Title: Input encoding Post by: sciurius on December 27, 2018, 12:32:56 PM A footnote in the documentation reads:
Quote MMA is pretty open about the “encoding” of the file, but to keep Python 3.x happy you should use “cp1252” (a standard Windows format). Can you elaborate on this apparent restriction? Title: Re: Input encoding Post by: bvdp on December 27, 2018, 04:02:53 PM A footnote in the documentation reads: Quote MMA is pretty open about the “encoding” of the file, but to keep Python 3.x happy you should use “cp1252” (a standard Windows format). Can you elaborate on this apparent restriction? It's pretty much just a matter of what the various routines which do character conversions are happy with. If you prepare your input files with what we used to call ASCII or Latin8 you'll be fine. If you want more details than my little brain can provide, a starting point is: https://en.wikipedia.org/wiki/Windows-1252 MMA will get upset and probably crash and burn and delete all the data on the servers in Washington, DC if it encounters non-ascii data in it's input ... but, for the most part it's nothing to worry about :) Title: Re: Input encoding Post by: sciurius on December 28, 2018, 02:35:13 PM So far I've been unable to delete all the data on the servers in Washington 8).
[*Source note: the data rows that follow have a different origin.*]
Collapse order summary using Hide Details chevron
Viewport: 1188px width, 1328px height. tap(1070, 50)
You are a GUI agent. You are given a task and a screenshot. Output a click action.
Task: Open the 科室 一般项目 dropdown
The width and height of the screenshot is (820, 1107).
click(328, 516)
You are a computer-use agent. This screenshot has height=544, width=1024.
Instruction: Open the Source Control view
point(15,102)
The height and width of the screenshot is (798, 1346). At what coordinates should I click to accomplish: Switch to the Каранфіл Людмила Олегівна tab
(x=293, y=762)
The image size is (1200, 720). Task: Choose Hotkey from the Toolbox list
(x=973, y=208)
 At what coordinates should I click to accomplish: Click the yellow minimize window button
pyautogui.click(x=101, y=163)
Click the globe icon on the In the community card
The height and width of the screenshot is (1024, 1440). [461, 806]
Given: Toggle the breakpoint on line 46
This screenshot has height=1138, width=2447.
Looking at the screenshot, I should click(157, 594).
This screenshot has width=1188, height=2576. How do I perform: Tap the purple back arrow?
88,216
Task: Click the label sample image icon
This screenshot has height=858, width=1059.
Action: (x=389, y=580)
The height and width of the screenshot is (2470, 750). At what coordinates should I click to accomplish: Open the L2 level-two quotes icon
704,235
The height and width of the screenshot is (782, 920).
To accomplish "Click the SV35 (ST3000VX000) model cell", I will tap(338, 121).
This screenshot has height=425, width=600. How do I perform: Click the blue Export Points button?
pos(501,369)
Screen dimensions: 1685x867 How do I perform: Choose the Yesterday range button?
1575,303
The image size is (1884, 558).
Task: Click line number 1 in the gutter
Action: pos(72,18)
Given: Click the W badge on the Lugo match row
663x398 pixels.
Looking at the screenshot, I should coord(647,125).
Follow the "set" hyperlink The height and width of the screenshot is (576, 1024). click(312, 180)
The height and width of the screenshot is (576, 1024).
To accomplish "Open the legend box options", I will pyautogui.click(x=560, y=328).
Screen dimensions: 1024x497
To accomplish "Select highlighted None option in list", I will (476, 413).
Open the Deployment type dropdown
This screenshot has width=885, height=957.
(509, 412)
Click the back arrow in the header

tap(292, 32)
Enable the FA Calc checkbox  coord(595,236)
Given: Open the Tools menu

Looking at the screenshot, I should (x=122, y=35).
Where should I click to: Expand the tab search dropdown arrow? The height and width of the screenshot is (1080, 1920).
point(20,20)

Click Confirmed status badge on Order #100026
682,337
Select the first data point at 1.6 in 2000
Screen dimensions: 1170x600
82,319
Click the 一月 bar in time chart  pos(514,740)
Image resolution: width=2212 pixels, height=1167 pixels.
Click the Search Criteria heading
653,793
There are three places where the cp1252 encoding is enforced:
I'll try to work out some enhancements. Now if only we had a git repo ;D. Title: Re: Input encoding Post by: bvdp on December 28, 2018, 05:31:22 PM Until I converted MMA to work in both python 2 and 3 there was no encoding at all. It's really just a "problem" with python3.x :)
However, I don't see it really being that much of a problem. - when opening source files in PY3 one really does need to guess as to the nature of the file. I don't think that restricting to a "latin 8" type of character set is a big deal. If non-english characters are needed, they can be inserted as multi byte things. - I really don't have any access to non-latin8 data. But, it might be a thought to have an environment variable "MMA_ENCODING" and to insert that for encoding values in the 3 locations where it is used. At least I'd be off the hook if there are any problems :) Easy enough to do at this end: Just look for the variable and save it in globals and then insert it when needed. I think I picked cp1252 as a "reasonable value to use". |